Une mémoire collective qui se perpétue

Ce travail de mémoire sur les bâtiments et l’architecture de Casablanca, «nous l’avons entamé il y a plus de quinze ans, mais il lui fallait une dimension académique. Ce documentaire et ce livre sont la continuation de ce travail, pour ressusciter la mémoire d’un quartier qui a trop souffert des années de plomb pour avoir abrité ce fameux commissariat», estime Abderrahim Kassou, président de Casamémoire. Et le choix de la date du 20 juin pour présenter le fruit de ce travail n’est pas fortuit. Ce jour-là, en 1981, éclatèrent ce qu’on appelle les émeutes sanglantes de la faim qui laissèrent sur le pavé des dizaines de morts tous enterrés à l’époque dans une fosse commune mitoyenne à la caserne de la Protection civile de Hay Mohammadi. Ce site, du temps de l’IER, a été érigé en cimetière comme il se doit : une centaine de dépouilles a été exhumée de cette fosse commune et inhumée dans des tombes individuelles.

Les auteurs de la réhabilitation de ce quartier, en l’occurrence Casamémoire et ses deux partenaires «Forum Assaâda» et l’association «Initiative urbaine», immortalisent dans leur travail ce cimetière en le classant parmi les 40 sites faisant partie de la mémoire collective du quartier. Vingt-cinq de ces lieux chargé d’histoire auront des plaques commémoratives fixées à même le sol. Ces quarante sites historiques de ce quartier, dont les images sont reproduites dans une carte-guide préparée par les initiateurs de ce travail, «ont été choisis en collaboration avec les habitants, pour leur valeur historique, sociale, architecturale, patrimoniale, et parfois uniquement sentimentale», précise M. Kassou.

Un documentaire authentique, sans fioriture

Outre le cimetière qui abrite les tombes des morts de 1981, on trouve dans cette carte-guide d’autres sites qui ont marqué l’histoire de ce quartier : Dar Chabab (maison des jeunes), l’ex-usine Chabbou (Lafarge), la Fabrique culturelle (les anciens abattoirs), l’ex-centre de détention Derb Moulay Chrif, la Fontaine Chama, le cinéma Saâda….

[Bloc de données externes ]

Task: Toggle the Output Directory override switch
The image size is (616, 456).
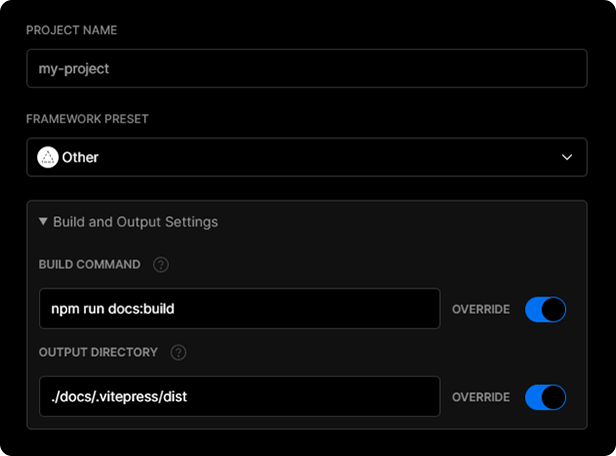Action: point(545,397)
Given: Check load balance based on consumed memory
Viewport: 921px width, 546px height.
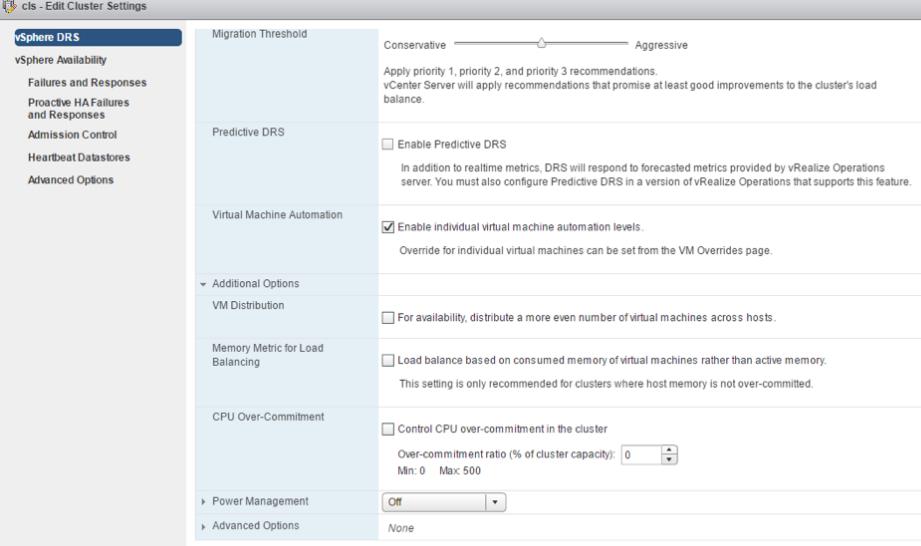Looking at the screenshot, I should pos(389,360).
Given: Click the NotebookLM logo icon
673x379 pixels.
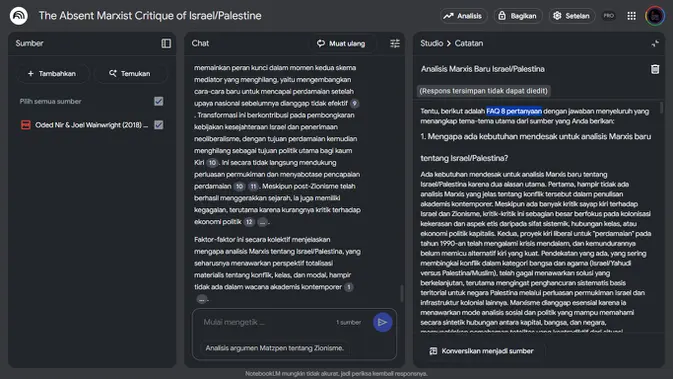Looking at the screenshot, I should (18, 16).
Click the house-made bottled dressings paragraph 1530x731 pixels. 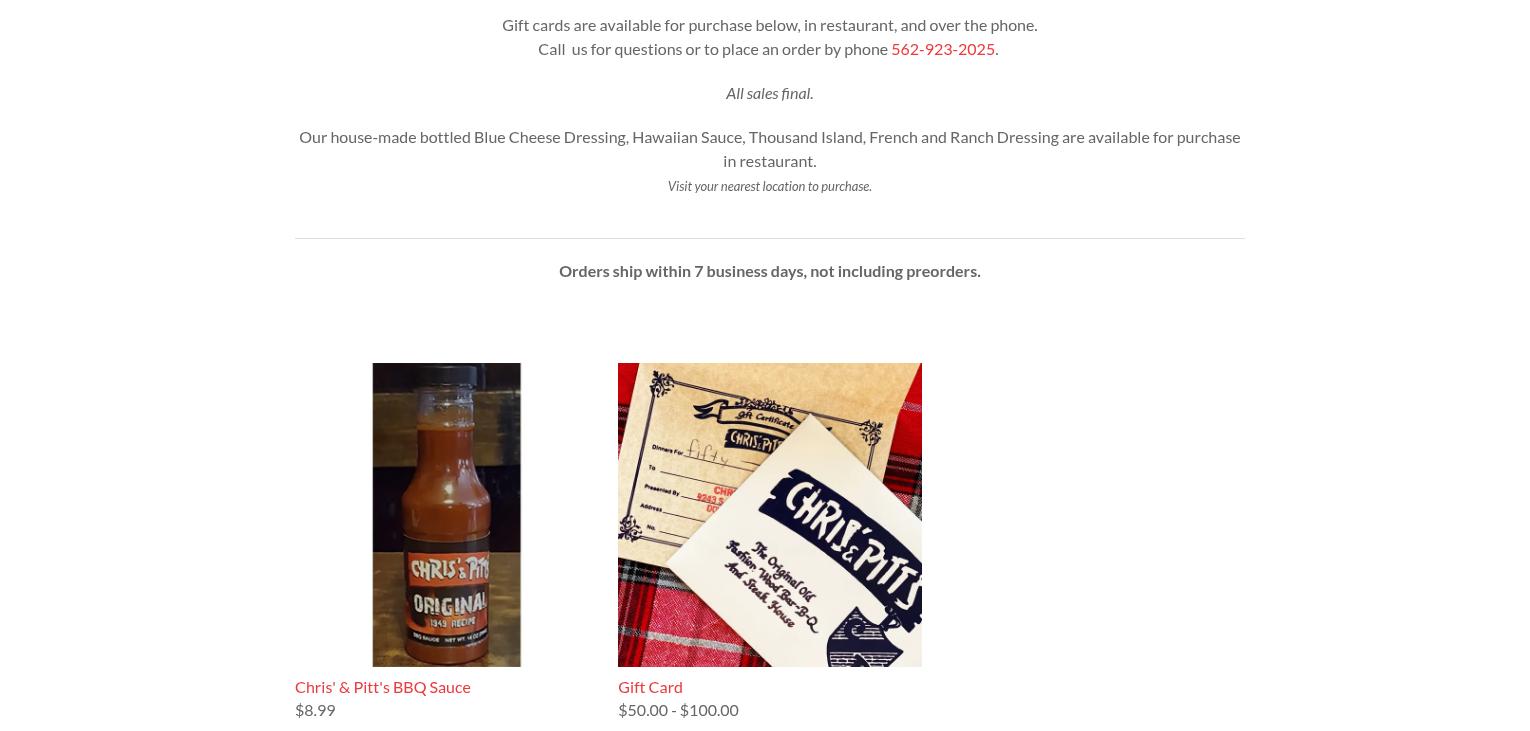point(769,148)
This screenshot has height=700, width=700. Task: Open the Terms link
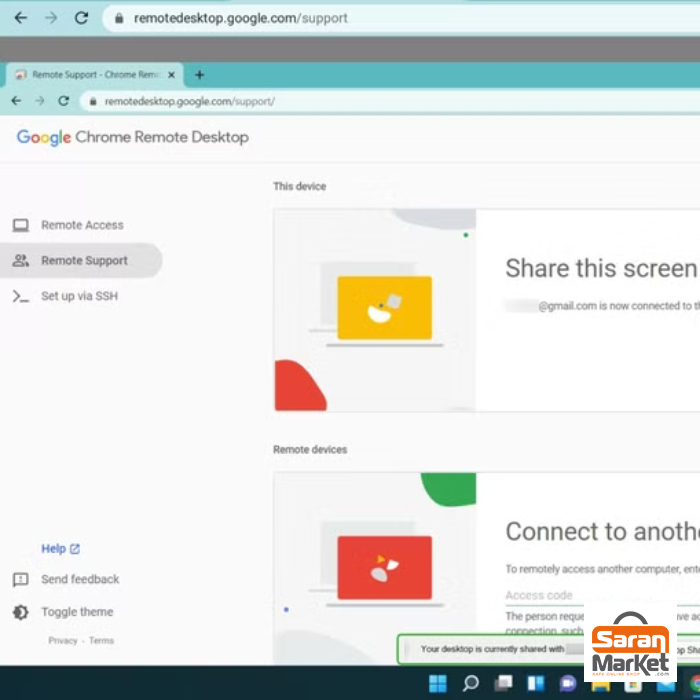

Par ce type de support pédagogique, on a voulu surtout rapprocher de la population de ce quartier en ce début de XXIe siècle un pan de leur histoire, la richesse historique et patrimoniale de leur Hay. Si tous ces lieux sont incrustés dans la mémoire collective des habitants âgés de ce quartier, ils ne le sont que vaguement pour les plus jeunes, la majorité d’entre eux.

Encore enfants, dans les années 70, les adultes du Hay d’aujourd’hui en parlent encore avec émotion : «Alors qu’on jouait au foot, juste à côté, raconte Hassan Nraiss, fils du quartier, écrivain et critique de cinéma, il y avait une femme surnommée Fatima Lahbila (la folle), qui squattait jour et nuit les environs de ce lieu maudit. Elle nous adjurait de quitter au plus vite ce terrain où l’on jouait, car elle disait que la bâtisse mitoyenne était occupée par des personnes étranges, et que des hommes et des femmes y souffraient». Les enfants, eux, innocents et emportés par leur jeu lui répondaient : «Va te faire f… a’lhbila», se souvient l’écrivain.

D’autres témoins, hommes et femmes, grands et moins grands, parlent dans le film documentaire préparé par Casamémoire et ses partenaires, de leur quartier.
20 juin 2012. Sur un autre terrain de jeu, aménagé par la commune, faisant face à Kissariat Foum Lahsen, à quelques encablures de l’ex-centre de détention clandestin et de l’emblématique cinéma Saâda, l’équipe qui a réalisé cet opus sur le Hay s’active pour démarrer sa projection en plein air.

Il n’y avait pas grand monde, mais des centaines d’enfants, excités de voir un écran de cinéma diffuser des images sur leur quartier, couraient dans tous les sens pour avoir une bonne place et profiter au maximum du spectacle.
D’une durée d’une heure, le documentaire retrace l’histoire de plus de quatre-vingt ans du quartier, quand il portait encore le nom de Kariane central (Carrières centrales), avant de prendre celui de Hay Mohammadi après la visite du Roi Mohamed V juste après l’indépendance. Le Roi avait donné son nom à ce quartier en reconnaissance aux sacrifices des habitants du Hay dans la lutte contre l’occupation.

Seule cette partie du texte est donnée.